■ Perintah Tugas
Ubah seluruh baris catatan di bawah menjadi tabel Markdown dengan kolom "No" untuk nomor urut dan "Baris" untuk isi barisnya, lewati baris kosong. Jangan sertakan gambar dalam jawaban.

■ Catatan yang Tersedia
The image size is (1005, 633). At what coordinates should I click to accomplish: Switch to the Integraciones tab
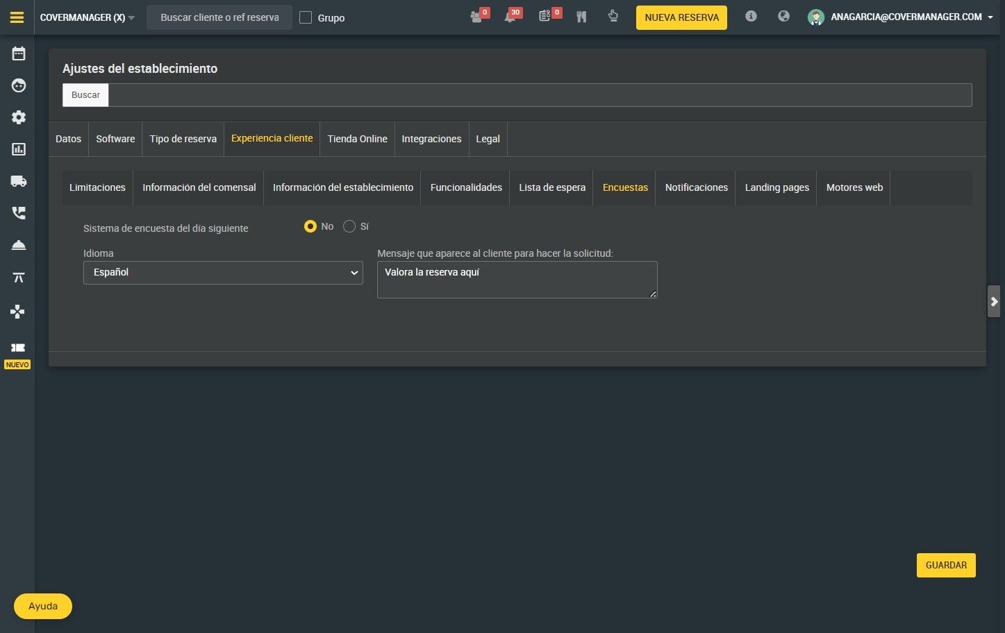point(431,139)
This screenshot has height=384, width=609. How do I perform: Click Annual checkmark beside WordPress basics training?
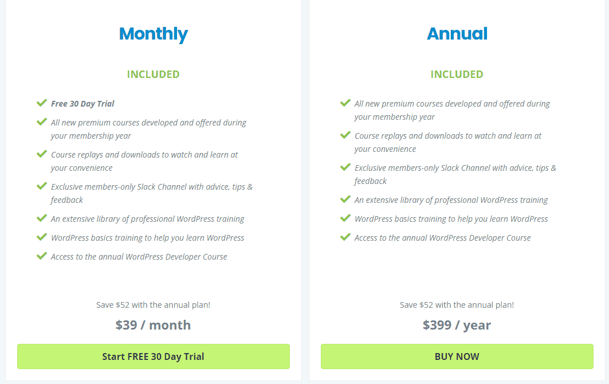[x=345, y=218]
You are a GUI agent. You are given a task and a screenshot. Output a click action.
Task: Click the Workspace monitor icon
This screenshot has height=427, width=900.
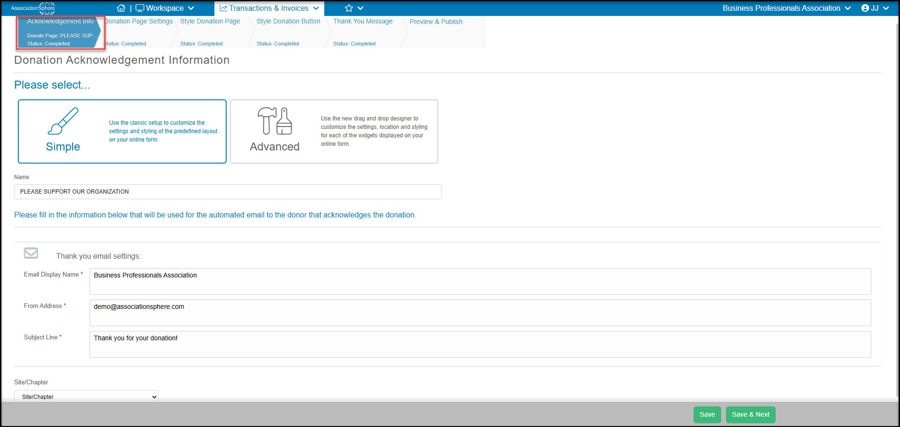[140, 8]
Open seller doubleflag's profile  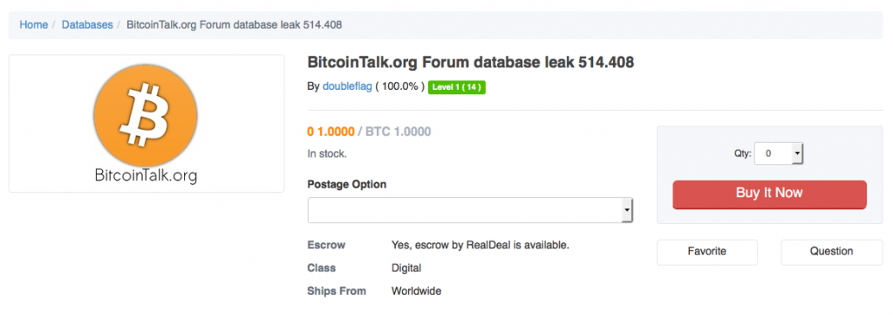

■ Jawaban Latihan
| No | Baris |
|---|---|
| 1 | The image size is (1005, 633). At what coordinates should I click to accomplish: Switch to the Integraciones tab |
| 2 | point(431,139) |
| 3 | This screenshot has height=384, width=609. How do I perform: Click Annual checkmark beside WordPress basics training? |
| 4 | [x=345, y=218] |
| 5 | You are a GUI agent. You are given a task and a screenshot. Output a click action. |
| 6 | Task: Click the Workspace monitor icon |
| 7 | This screenshot has height=427, width=900. |
| 8 | [140, 8] |
| 9 | Open seller doubleflag's profile   |